> **Work to do**: Write out the records below again, swapping every "pixels" for "px" and leaving everything else as it is.

__________

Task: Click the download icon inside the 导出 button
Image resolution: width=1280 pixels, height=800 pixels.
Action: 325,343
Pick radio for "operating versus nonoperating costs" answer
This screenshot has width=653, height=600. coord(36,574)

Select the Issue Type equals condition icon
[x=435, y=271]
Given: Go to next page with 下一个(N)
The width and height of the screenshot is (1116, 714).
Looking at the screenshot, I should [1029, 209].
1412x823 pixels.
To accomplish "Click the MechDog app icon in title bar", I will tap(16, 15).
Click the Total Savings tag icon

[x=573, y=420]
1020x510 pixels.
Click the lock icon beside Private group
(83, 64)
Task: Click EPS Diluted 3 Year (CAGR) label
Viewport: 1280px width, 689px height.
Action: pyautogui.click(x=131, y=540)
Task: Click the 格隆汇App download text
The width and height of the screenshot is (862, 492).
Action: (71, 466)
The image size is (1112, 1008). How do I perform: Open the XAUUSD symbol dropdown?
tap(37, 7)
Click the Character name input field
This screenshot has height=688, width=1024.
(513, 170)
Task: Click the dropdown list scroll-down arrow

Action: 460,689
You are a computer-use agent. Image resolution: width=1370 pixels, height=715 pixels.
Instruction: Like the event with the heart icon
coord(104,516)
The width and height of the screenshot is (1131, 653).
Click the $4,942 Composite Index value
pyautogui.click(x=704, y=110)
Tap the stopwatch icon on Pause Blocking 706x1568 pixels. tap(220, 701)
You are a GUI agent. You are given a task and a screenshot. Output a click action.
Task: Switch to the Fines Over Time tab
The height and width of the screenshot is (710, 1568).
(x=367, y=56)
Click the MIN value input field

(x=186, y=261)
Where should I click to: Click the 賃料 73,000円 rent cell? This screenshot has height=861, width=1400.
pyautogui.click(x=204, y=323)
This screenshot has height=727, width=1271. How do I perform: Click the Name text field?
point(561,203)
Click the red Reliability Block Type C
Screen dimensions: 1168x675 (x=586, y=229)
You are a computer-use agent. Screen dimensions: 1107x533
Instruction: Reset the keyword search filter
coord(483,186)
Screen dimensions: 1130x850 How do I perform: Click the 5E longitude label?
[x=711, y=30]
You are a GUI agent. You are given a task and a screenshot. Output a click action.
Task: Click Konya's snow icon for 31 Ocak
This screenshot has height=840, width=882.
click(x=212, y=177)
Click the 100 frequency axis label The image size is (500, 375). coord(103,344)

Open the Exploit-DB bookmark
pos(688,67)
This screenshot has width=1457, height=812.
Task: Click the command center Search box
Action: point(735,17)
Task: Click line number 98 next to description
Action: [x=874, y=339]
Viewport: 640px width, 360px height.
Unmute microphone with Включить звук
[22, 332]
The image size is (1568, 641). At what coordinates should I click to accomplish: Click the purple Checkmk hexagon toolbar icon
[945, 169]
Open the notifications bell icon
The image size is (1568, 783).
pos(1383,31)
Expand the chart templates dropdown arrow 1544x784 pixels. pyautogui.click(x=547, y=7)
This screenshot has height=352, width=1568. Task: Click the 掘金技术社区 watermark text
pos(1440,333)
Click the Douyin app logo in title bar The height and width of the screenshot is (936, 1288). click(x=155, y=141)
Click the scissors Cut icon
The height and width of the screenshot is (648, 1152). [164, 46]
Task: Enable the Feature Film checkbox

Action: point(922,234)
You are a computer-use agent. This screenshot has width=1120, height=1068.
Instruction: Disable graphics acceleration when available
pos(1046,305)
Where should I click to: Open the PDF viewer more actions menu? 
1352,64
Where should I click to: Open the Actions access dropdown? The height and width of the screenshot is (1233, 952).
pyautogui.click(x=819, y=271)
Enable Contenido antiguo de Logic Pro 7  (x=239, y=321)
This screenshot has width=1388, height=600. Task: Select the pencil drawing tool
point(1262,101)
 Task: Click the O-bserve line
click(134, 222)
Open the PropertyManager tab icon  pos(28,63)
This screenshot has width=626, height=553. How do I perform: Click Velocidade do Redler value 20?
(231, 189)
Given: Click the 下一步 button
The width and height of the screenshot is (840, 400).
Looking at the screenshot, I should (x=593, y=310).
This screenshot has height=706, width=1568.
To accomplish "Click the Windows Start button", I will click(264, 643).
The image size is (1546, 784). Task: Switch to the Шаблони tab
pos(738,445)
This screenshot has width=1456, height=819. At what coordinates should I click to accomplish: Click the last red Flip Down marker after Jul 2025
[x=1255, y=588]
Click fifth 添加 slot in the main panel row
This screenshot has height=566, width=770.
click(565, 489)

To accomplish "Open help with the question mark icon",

__________

> **Written answer**:
Task: Click the download icon inside the 导出 button
Image resolution: width=1280 px, height=800 px.
Action: 325,343
Pick radio for "operating versus nonoperating costs" answer
This screenshot has width=653, height=600. coord(36,574)

Select the Issue Type equals condition icon
[x=435, y=271]
Given: Go to next page with 下一个(N)
The width and height of the screenshot is (1116, 714).
Looking at the screenshot, I should [1029, 209].
1412x823 px.
To accomplish "Click the MechDog app icon in title bar", I will tap(16, 15).
Click the Total Savings tag icon

[x=573, y=420]
1020x510 px.
Click the lock icon beside Private group
(83, 64)
Task: Click EPS Diluted 3 Year (CAGR) label
Viewport: 1280px width, 689px height.
Action: pyautogui.click(x=131, y=540)
Task: Click the 格隆汇App download text
The width and height of the screenshot is (862, 492).
Action: (71, 466)
The image size is (1112, 1008). How do I perform: Open the XAUUSD symbol dropdown?
tap(37, 7)
Click the Character name input field
This screenshot has height=688, width=1024.
(513, 170)
Task: Click the dropdown list scroll-down arrow

Action: 460,689
You are a computer-use agent. Image resolution: width=1370 px, height=715 px.
Instruction: Like the event with the heart icon
coord(104,516)
The width and height of the screenshot is (1131, 653).
Click the $4,942 Composite Index value
pyautogui.click(x=704, y=110)
Tap the stopwatch icon on Pause Blocking 706x1568 px. tap(220, 701)
You are a GUI agent. You are given a task and a screenshot. Output a click action.
Task: Switch to the Fines Over Time tab
The height and width of the screenshot is (710, 1568).
(x=367, y=56)
Click the MIN value input field

(x=186, y=261)
Where should I click to: Click the 賃料 73,000円 rent cell? This screenshot has height=861, width=1400.
pyautogui.click(x=204, y=323)
This screenshot has height=727, width=1271. How do I perform: Click the Name text field?
point(561,203)
Click the red Reliability Block Type C
Screen dimensions: 1168x675 (x=586, y=229)
You are a computer-use agent. Screen dimensions: 1107x533
Instruction: Reset the keyword search filter
coord(483,186)
Screen dimensions: 1130x850 How do I perform: Click the 5E longitude label?
[x=711, y=30]
You are a GUI agent. You are given a task and a screenshot. Output a click action.
Task: Click Konya's snow icon for 31 Ocak
This screenshot has height=840, width=882.
click(x=212, y=177)
Click the 100 frequency axis label The image size is (500, 375). coord(103,344)

Open the Exploit-DB bookmark
pos(688,67)
This screenshot has width=1457, height=812.
Task: Click the command center Search box
Action: point(735,17)
Task: Click line number 98 next to description
Action: [x=874, y=339]
Viewport: 640px width, 360px height.
Unmute microphone with Включить звук
[22, 332]
The image size is (1568, 641). At what coordinates should I click to accomplish: Click the purple Checkmk hexagon toolbar icon
[945, 169]
Open the notifications bell icon
The image size is (1568, 783).
pos(1383,31)
Expand the chart templates dropdown arrow 1544x784 px. pyautogui.click(x=547, y=7)
This screenshot has height=352, width=1568. Task: Click the 掘金技术社区 watermark text
pos(1440,333)
Click the Douyin app logo in title bar The height and width of the screenshot is (936, 1288). click(x=155, y=141)
Click the scissors Cut icon
The height and width of the screenshot is (648, 1152). [164, 46]
Task: Enable the Feature Film checkbox

Action: point(922,234)
You are a computer-use agent. This screenshot has width=1120, height=1068.
Instruction: Disable graphics acceleration when available
pos(1046,305)
Where should I click to: Open the PDF viewer more actions menu? 
1352,64
Where should I click to: Open the Actions access dropdown? The height and width of the screenshot is (1233, 952).
pyautogui.click(x=819, y=271)
Enable Contenido antiguo de Logic Pro 7  (x=239, y=321)
This screenshot has width=1388, height=600. Task: Select the pencil drawing tool
point(1262,101)
 Task: Click the O-bserve line
click(134, 222)
Open the PropertyManager tab icon  pos(28,63)
This screenshot has width=626, height=553. How do I perform: Click Velocidade do Redler value 20?
(231, 189)
Given: Click the 下一步 button
The width and height of the screenshot is (840, 400).
Looking at the screenshot, I should (x=593, y=310).
This screenshot has height=706, width=1568.
To accomplish "Click the Windows Start button", I will click(264, 643).
The image size is (1546, 784). Task: Switch to the Шаблони tab
pos(738,445)
This screenshot has width=1456, height=819. At what coordinates should I click to accomplish: Click the last red Flip Down marker after Jul 2025
[x=1255, y=588]
Click fifth 添加 slot in the main panel row
This screenshot has height=566, width=770.
click(565, 489)

To accomplish "Open help with the question mark icon",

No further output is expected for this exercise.